# Dumb Acela Upgrade Question



## Ryan (Jul 8, 2010)

Is there a time limit on the one class upgrade coupons that you can get by redeeming points? (5 for 10,000) I didn't see anything of one on the AGR site, but have heard folks talking about 48 hour / 1 hour upgrade coupons. We're going to Boston in November, so I was wanting to pay for Acela Business and use the coupons to upgrade to first. But, if it isn't a guaranteed deal, then I'll probably just pay the $228 for both of us to go first.


----------



## Acela150 (Jul 8, 2010)

Look at BO dates. Unless they don't have BO dates. I've used the one hour upgrades on NE Regional's before and it works. I'd say upgrade now because November and December can be crazy on Amtrak and trains sell out fast.

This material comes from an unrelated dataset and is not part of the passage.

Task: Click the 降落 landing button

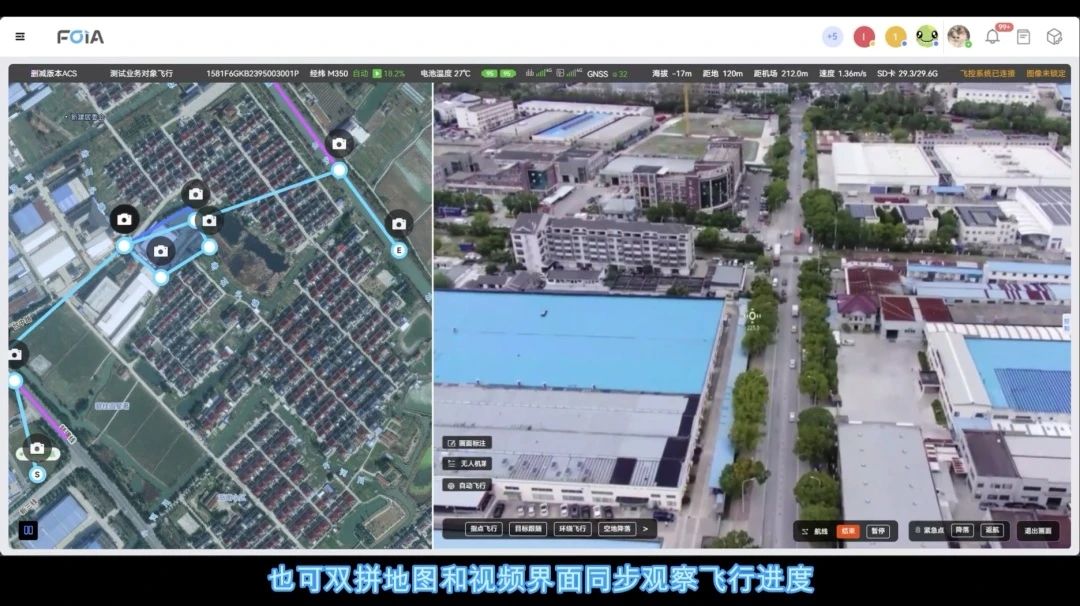Action: coord(962,531)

So worth it to upgrade now and get the 750 points.

Steve


----------



## amamba (Jul 8, 2010)

The ones that you get online from AGR with points are the 48 hour upgrade coupons. 5 for 10,000 points. They do have BO dates, let me know if you need them.


----------



## Ryan (Jul 9, 2010)

I found the dates, and I'm clear - I'm guessing that getting a 48 hour upgrade WAS-BOS on a Friday morning in Nov (the 12th) and a return on Sunday morning are pretty slim, no?


----------



## AlanB (Jul 9, 2010)

If you were doing NY to Boston, I'd say that you'd have an excellent chance of getting what you want. However, I have far less experience with how things might play out south of NY, which of course is what you need.

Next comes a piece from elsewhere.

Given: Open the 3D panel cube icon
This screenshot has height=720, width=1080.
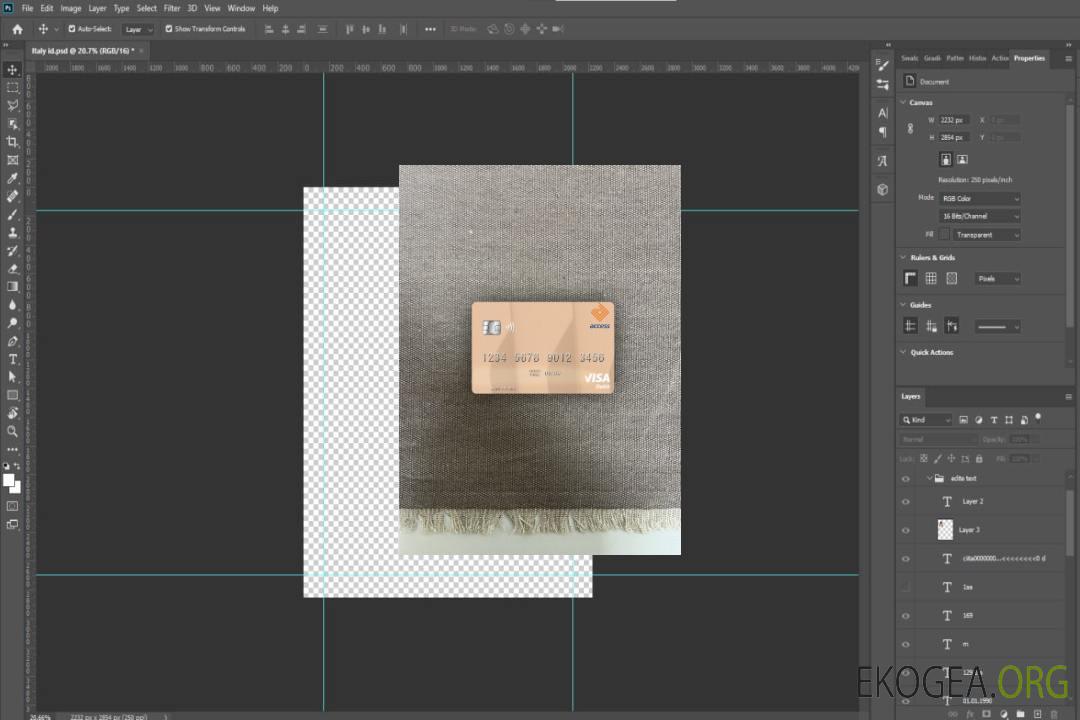Looking at the screenshot, I should pos(882,188).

My guess is that as long as you're not hitting one of the trains departing DC before 9AM or hitting a train that's a 4PM or 5PM departure out of NYP, that you'd be able to do the upgrade on Friday. Sunday could be more interesting and iffy, depending on various things. There tends to be fewer people in FC on a Sunday, no business people, but that still doesn't mean that it doesn't sell out. The earlier you get out of Boston, the better the odds of getting an upgrade.


----------



## amamba (Jul 9, 2010)

Ryan said:


> I found the dates, and I'm clear - I'm guessing that getting a 48 hour upgrade WAS-BOS on a Friday morning in Nov (the 12th) and a return on Sunday morning are pretty slim, no?


I can only speak to my personal experience, but I upgraded on the 2171 (BOS - PHL) on a Friday afternoon, May 7th (its like a 3:15 departure from BOS) and then upgraded on the return on Sunday, May 9th which was 2250 departing PHL at around 10:30 am and arriving Boston (I detrained in PVD) around 3:15ish. I would add that I did the upgrade at some point between 48-46 hours prior to departure for both of the trips but I didn't have any trouble. The cars WERE full though, and it was definitely sold out in FC on the southbound Friday train. In fact, it was oversold and people were standing in the aisles and not happy campers. But, the 2171 ended up being cancelled and they just put all of the pax on the 2173 without reticketing them so I think that was the problem and why it was oversold (because 2171 and 2173 pax were all trying to occupy the same space at the same time).

I would think that two full weeks before thanksgiving the demand shouldn't be that high. It's too early for college kids to be traveling home, etc.


----------